Sería ése un paso que avalarían no sólo los residentes de San Juan y de todos sus sectores, sino todos los puertorriqueños que, en una ocasión u otra, han disfrutado de las placenteras áreas verdes ubicadas en el corazón del área metropolitana, de su sereno lago artificial y de sus caminos que invitan a la reflexión y a la comunión espiritual.

El Parque Luis Muñoz Marín, por cierto, es mucho más que todo lo anterior, con todo y el inconmensurable valor que ello reviste: es un espacio -uno de los muy escasos que existen en toda la Isla- para el esparcimiento del ánimo y la buena calidad de vida.

Escindirlo, como sería el resultado final de la propuesta de la alcaldesa al acceder simplemente a intereses comerciales, constituye una agresión de considerable magnitud, además de una denegación del propósito para el cual fue erigido a principios de la década de los 70 en las cerca de 100 cuerdas separadas para producir acaso el único pulmón verde en el área metropolitana.

La alcaldesa Cruz debería sentirse compelida a conocer la lucha moral y de conciencia que se dio entonces para evitar que esa área se reservara y permaneciera como emplazamiento ideal de lo que comenzaría como el Parque Central y luego Parque Las Américas. Aquella dura batalla para impedir que presiones políticas y de negocio convirtieran un proyecto que gran significación pública, culminó en la redesignación del parque como Parque Luis Muñoz Marín, en reconocimiento a sus esfuerzos para que no se escamoteara el fin público del proyecto original.
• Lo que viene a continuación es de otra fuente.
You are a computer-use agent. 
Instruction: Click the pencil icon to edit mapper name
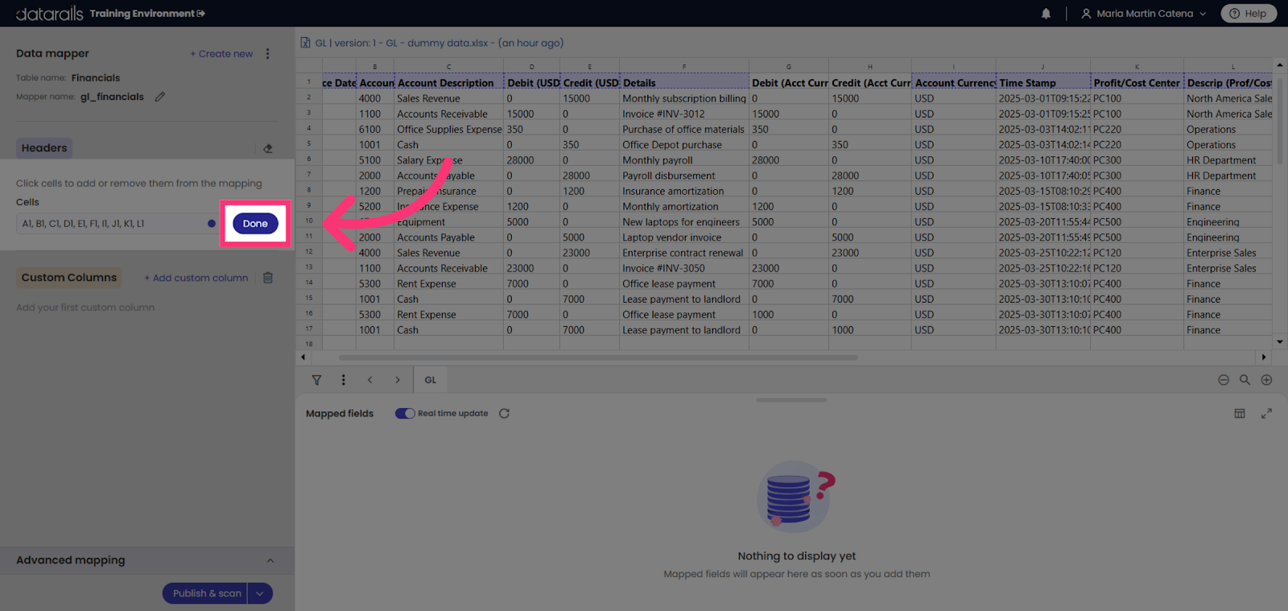coord(160,97)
Ahora, cuando el País ha disfrutado de esa monumental área de recreación pasiva, asombra que el Gobierno municipal de San Juan –al que, en una decisión a todas luces errada, la anterior administración de Gobierno traspasó de la Compañía de Parques Nacionales–, intente desarticular el propósito de ese valiosa reserva de oxígeno. Asombra que la alcaldesa, en contubernio con la mayoría popular de la Legislatura municipal, haya sucumbido a la tentación de atender por esta vía fácil y onerosa al interés público, los problemas de descuido institucional que acarrea el parque.

Una solución por demás onerosa para el ambiente y para los ciudadanos de San Juan, cuando el acuerdo proyecta un negocio privado mediante el establecimiento, en cerca de dos cuerdas del parque, de tres canchas de fútbol, en las que los usuarios tendrían que pagar hasta $80 la hora.

A las tres canchas se agregará una barra para el expendio de bebidas alcohólicas, un “juice bar” para la venta de cervezas artesanales y vino y dos canchas de voleibol playero convertible a una de fútbol en arena, por cuyo uso también se pagará, lo que supone pingües ganancias para los dueños del llamado Parque Deportivo Energético de San Juan.

Abona a la estupefacción por esta decisión de la alcaldesa de San Juan. el dato de que por el uso de esa parte de terrenos reservados al disfrute gratuito de los sanjuaneros en particular y los puertorriqueños en general, los proponentes pagarían al municipio apenas $2,500 mensuales por 25 años, una cantidad irrisoria comparado con el potencial de ganancia que generaría su negocio.

Conocida por la alcaldesa la épica que salvó esa área en los años 70, será fácil para ella adoptar una posición oficial de bravura revirtiendo su decisión original.